READING TEXT:

SmartTriage: A system for personalized patient data capture, documentation generation, and decision support
Ilya Valmianski, Nave Frost, Navdeep Sood, Yang Wang, Baodong Liu, James J. Zhu, Sunil Karumuri, Ian M. Finn, Daniel S. Zisook
Abstract: Symptom checkers have emerged as an important tool for collecting symptoms and diagnosing patients, minimizing the involvement of clinical personnel. We developed a machine-learning-backed system, SmartTriage, which goes beyond conventional symptom checking through a tight bi-directional integration with the electronic medical record (EMR). Conditioned on EMR-derived patient history, our system identifies the patient's chief complaint from a free-text entry and then asks a series of discrete questions to obtain relevant symptomatology. The patient-specific data are used to predict detailed ICD-10-CM codes as well as medication, laboratory, and imaging orders. Patient responses and clinical decision support (CDS) predictions are then inserted back into the EMR. To train the machine learning components of SmartTriage, we employed novel data sets of over 25 million primary care encounters and 1 million patient free-text reason-for-visit entries. These data sets were used to construct: (1) a long short-term memory (LSTM) based patient history representation, (2) a fine-tuned transformer model for chief complaint extraction, (3) a random forest model for question sequencing, and (4) a feed-forward network for CDS predictions. In total, our system supports 337 patient chief complaints, which together make up >90% of all primary care encounters at Kaiser Permanente.

DATASET EXCERPTS:
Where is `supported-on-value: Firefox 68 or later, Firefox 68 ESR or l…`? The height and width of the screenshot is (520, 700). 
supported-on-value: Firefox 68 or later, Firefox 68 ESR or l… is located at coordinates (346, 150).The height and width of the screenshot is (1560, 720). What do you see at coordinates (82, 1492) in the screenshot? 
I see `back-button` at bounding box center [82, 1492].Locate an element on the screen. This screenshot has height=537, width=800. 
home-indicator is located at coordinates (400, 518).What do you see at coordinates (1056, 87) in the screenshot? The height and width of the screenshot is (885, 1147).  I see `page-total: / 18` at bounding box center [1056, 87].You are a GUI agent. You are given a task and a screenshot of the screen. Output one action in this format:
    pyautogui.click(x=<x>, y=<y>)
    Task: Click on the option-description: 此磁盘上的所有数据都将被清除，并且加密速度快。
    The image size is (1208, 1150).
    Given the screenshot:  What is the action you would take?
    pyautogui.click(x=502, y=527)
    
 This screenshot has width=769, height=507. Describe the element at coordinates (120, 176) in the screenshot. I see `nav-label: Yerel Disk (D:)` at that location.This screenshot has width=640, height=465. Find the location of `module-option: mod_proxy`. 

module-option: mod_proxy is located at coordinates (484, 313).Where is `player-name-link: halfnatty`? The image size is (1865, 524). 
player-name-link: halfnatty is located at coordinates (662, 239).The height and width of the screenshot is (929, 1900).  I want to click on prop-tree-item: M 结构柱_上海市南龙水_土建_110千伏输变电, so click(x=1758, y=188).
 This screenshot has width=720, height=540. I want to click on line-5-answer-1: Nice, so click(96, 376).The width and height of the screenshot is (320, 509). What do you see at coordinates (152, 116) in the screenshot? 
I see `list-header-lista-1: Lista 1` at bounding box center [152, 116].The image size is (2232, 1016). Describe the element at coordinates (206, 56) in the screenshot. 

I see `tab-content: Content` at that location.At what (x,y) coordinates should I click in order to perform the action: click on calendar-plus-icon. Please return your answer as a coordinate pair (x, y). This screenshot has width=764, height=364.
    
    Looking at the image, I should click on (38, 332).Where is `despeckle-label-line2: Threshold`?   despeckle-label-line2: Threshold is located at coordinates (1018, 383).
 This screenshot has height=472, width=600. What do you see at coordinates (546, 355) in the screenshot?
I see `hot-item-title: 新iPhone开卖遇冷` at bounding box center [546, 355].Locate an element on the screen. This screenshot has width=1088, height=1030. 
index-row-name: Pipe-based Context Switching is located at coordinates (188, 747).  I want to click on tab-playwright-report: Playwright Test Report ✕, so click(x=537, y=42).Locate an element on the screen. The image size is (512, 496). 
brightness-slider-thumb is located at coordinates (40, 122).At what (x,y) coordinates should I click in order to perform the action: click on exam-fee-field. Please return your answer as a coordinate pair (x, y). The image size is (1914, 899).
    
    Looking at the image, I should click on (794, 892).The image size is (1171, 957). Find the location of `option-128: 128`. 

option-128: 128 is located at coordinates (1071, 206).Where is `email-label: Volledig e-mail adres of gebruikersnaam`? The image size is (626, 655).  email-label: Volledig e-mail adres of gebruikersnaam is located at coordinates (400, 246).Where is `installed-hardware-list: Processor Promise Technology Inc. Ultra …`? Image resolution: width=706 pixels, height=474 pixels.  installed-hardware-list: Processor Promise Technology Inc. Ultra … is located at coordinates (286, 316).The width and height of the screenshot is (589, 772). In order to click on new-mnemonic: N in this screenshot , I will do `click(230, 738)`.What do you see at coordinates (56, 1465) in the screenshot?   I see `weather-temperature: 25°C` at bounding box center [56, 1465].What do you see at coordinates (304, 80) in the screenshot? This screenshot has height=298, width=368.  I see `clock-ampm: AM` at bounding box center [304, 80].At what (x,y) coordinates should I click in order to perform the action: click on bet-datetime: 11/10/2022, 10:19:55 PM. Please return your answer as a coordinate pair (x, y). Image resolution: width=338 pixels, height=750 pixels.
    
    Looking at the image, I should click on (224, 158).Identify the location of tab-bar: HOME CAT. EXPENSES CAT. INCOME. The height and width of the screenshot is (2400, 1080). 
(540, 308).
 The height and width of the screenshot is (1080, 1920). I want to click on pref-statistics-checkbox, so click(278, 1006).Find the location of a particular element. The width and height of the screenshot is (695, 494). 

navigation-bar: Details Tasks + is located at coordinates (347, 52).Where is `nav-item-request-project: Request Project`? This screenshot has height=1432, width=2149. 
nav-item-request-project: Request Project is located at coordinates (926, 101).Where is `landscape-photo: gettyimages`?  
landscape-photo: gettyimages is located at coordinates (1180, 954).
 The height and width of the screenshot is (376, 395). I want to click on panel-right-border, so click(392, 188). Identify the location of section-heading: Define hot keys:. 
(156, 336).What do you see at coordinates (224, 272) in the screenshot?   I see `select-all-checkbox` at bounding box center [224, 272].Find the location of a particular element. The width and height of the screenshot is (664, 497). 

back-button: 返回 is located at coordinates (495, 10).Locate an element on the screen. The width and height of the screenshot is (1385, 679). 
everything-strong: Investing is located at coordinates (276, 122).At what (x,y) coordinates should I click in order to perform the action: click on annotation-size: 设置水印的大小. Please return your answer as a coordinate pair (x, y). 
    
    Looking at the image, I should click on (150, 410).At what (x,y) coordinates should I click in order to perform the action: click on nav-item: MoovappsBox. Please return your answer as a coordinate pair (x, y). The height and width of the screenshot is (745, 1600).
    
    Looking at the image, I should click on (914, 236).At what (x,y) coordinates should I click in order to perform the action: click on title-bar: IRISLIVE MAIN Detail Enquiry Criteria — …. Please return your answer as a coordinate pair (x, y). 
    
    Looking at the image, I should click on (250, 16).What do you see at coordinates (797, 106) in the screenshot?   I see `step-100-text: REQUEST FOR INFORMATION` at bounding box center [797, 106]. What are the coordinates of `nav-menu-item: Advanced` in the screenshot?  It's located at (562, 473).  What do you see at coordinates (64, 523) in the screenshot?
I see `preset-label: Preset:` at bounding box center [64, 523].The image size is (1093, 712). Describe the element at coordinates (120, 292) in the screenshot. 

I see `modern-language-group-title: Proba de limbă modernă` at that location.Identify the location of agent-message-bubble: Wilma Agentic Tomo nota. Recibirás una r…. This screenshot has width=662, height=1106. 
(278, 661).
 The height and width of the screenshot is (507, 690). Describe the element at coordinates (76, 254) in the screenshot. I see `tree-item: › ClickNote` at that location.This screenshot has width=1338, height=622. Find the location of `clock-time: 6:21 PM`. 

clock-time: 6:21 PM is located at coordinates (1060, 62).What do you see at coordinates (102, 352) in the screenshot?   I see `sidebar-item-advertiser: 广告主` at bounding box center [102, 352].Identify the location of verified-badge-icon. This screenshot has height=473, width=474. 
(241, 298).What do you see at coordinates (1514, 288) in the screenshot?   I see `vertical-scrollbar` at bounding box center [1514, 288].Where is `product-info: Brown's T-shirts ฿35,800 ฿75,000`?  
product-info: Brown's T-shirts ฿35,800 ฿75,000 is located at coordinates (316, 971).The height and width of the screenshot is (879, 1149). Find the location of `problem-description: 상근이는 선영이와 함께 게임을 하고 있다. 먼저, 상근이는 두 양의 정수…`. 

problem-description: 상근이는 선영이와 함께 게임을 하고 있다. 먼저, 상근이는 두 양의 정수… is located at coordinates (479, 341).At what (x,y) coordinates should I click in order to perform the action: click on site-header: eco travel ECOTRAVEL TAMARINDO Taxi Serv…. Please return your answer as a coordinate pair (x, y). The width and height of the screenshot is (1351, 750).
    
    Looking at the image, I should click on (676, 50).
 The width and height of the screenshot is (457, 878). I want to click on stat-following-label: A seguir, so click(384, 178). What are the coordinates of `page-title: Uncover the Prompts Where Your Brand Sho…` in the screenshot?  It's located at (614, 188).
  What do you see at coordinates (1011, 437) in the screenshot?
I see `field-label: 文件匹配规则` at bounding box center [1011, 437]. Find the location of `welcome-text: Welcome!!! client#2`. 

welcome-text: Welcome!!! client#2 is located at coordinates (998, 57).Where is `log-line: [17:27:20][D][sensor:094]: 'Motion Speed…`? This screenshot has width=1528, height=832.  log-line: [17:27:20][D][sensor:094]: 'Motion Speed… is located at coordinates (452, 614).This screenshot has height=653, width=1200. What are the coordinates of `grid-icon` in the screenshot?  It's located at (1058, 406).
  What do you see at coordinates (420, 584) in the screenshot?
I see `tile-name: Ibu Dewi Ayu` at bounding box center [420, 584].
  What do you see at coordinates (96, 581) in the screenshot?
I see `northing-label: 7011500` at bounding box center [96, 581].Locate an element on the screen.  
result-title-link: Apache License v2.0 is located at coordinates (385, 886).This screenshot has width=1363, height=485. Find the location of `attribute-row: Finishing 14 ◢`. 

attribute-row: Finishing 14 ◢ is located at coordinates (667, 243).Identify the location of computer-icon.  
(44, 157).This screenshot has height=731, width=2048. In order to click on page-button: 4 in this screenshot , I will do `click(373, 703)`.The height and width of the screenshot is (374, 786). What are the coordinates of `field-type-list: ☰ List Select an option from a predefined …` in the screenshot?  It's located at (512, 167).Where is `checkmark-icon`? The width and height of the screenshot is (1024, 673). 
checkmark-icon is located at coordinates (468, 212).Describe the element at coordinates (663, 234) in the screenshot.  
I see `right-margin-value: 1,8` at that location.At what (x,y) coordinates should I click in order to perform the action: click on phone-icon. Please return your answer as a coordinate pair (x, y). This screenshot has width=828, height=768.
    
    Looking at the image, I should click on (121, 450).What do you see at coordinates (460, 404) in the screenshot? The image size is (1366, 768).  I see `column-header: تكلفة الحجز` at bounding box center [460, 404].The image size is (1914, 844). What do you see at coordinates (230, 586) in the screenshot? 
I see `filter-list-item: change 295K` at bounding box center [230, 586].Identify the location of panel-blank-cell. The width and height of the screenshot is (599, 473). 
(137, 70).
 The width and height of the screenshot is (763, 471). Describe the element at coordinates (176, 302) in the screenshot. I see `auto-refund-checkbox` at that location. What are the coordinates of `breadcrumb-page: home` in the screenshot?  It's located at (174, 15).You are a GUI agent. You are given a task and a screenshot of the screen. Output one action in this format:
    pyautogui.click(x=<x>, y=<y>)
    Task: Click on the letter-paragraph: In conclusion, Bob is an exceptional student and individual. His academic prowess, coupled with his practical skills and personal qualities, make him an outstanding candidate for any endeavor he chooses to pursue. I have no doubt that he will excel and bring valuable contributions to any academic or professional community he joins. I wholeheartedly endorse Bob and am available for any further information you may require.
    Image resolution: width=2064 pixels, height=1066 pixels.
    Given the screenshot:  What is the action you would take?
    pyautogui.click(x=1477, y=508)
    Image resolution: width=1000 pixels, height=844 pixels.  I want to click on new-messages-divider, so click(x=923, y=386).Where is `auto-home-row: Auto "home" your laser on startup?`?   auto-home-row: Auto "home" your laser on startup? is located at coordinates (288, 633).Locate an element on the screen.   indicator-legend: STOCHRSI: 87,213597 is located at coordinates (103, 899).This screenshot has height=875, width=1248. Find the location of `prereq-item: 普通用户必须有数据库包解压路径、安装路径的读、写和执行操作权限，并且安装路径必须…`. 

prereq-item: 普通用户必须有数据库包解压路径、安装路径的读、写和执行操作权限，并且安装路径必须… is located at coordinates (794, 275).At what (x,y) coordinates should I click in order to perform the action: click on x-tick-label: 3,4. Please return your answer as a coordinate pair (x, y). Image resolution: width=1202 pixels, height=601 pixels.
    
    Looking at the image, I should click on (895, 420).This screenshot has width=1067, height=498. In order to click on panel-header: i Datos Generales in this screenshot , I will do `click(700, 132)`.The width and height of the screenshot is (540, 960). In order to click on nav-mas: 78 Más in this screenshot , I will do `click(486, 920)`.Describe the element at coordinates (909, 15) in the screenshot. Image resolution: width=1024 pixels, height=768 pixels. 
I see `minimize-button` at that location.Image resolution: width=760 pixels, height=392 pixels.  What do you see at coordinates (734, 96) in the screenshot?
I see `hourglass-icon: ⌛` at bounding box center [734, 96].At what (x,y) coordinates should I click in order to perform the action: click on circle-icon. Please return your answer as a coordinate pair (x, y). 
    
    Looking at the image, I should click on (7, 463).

TASK ITEM:
Please answer these questions from the SmartTriage abstract above:
1. How many primary care encounters were in the data sets used for training?
2. What type of model handles question sequencing?
3. How many patient chief complaints does the system support?

RESPONSE BOX:
1. Over 25 million
2. A random forest model
3. 337